Um das Schlechte vorweg zu nehmen: Natürlich hat die WM 2006 den ein oder anderen Fluch mit sich gebracht. Da wäre allen voran die Erfindung der Fanmeile mit ihrer Schwester, dem Public Viewing. „Fans“ wurden zu Groupies, Fußball zum Event. Wie man Fußball außerhalb eines Stadions live mit mehreren eigentlich Uninteressierten sehen kann, ist mir ein Rätsel. Denn es ist eine Kunst, den richtigen Partner zum Fußball gucken zu finden. Eine Suche, die mindestens so schwierig ist wie die nach der perfekten Ehefrau. Nichts sagen, wenn man nichts sagen sollte. Das Kräuterbaguette mitbringen, obwohl man nicht weiß, dass es fehlt. Den Krautsalat kaufen, weil der andere ihn mag. Das sind die kleinen Dinge, die Freundschaften und Ehen zu einer großen Sache machen.
Und da schließt sich der Kreis. Denn wenn von der Weltmeisterschaft im eigenen Land mit all ihrer Pracht und Schönheit etwas hängen bleibt, dann ist es für mich eine wunderbare Männerfreundschaft. Warum das jetzt Thema ist? Weil mein Fußballfreund (der irgendwann mein Trauzeuge wurde) in diesen Tagen die Stadt verlassen und nach Wien gehen wird. Weil ich das verarbeiten muss. Weil er eine Hommage verdient hat. Und weil der Fernsehturm in Stuttgart ohne das Sommermärchen niemals in der „11 Freunde“-Hitliste aufgetaucht wäre.
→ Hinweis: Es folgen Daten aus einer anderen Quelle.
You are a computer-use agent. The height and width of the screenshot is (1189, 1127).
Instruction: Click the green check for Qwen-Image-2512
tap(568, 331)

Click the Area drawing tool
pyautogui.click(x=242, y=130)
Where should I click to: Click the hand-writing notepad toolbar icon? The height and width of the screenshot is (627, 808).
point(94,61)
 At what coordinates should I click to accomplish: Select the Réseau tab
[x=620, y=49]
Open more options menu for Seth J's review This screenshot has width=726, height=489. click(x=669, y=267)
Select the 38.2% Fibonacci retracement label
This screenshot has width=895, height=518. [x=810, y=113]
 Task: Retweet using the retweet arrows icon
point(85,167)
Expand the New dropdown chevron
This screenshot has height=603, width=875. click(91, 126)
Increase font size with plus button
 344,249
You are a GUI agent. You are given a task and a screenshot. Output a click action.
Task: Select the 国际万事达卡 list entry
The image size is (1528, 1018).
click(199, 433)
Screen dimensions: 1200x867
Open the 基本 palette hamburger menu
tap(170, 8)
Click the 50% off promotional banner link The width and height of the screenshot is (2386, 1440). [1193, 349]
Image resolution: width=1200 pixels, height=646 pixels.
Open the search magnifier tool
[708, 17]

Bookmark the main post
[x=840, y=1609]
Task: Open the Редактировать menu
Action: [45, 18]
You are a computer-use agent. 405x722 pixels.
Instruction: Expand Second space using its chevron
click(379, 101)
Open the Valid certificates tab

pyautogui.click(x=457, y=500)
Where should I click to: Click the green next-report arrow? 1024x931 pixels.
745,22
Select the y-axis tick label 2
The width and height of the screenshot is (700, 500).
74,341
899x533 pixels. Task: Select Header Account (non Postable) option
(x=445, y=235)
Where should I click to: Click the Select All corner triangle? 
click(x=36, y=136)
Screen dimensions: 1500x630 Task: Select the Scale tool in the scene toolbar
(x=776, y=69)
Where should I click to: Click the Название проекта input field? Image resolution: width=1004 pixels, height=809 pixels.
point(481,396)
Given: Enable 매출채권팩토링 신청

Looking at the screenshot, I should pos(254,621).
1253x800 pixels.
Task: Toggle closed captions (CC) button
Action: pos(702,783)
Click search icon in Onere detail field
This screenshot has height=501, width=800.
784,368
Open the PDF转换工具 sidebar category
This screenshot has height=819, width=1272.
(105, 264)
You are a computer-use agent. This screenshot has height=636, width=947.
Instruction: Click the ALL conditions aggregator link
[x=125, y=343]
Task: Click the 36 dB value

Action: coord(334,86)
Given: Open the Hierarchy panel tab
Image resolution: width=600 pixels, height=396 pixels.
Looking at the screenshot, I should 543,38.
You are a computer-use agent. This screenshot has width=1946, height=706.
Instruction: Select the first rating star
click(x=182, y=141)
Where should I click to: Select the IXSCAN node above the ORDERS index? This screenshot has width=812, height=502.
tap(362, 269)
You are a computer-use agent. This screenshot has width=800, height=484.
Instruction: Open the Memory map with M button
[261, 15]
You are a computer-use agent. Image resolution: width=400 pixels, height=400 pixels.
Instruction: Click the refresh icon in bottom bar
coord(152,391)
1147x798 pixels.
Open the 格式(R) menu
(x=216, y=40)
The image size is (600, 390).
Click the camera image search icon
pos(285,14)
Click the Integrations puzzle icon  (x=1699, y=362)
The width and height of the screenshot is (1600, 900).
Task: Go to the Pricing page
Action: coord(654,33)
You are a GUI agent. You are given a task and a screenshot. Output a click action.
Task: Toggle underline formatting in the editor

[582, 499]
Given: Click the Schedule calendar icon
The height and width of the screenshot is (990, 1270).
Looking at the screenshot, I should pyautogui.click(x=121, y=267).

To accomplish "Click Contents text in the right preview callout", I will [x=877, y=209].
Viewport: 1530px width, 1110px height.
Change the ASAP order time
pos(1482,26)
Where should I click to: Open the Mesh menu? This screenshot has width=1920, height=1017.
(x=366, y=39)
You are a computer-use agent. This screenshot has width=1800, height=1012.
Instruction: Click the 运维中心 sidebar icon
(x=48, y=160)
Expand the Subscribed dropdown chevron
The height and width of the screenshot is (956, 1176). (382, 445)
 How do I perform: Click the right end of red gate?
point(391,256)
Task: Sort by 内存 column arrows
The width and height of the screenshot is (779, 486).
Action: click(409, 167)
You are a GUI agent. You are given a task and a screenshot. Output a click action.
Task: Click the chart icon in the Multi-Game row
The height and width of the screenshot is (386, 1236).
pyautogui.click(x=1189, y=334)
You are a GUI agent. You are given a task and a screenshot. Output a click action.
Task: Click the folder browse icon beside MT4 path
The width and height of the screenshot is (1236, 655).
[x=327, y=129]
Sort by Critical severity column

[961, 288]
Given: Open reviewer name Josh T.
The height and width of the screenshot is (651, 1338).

Degerloch – Ein Stadtteil, der für ein Stadion steht
Direkt vor dem Turm steht das Stadion der Stuttgarter Kickers, das man früher einfach unter dem Namen des Stadtbezirks „Degerloch“ kannte. So wie der Name Bökelberg für Mönchengladbach, die Hafenstraße für Essen und die Lohrheide für Wattenscheid stand.
Von der Besucherplattform des 216 Meter hohen Fernsehturms konnte man Mannschaften wie Spanien oder England während der WM 2006 in Degerloch trainieren sehen. „Einmal hat sogar ein Trainer gefilmt“, berichtete ein Techniker der 11 Freunde und auch heute noch sehen sich Fans der Kickers gerne ein Spiel von oben an. Nicht selten sind es Stadionverbotler.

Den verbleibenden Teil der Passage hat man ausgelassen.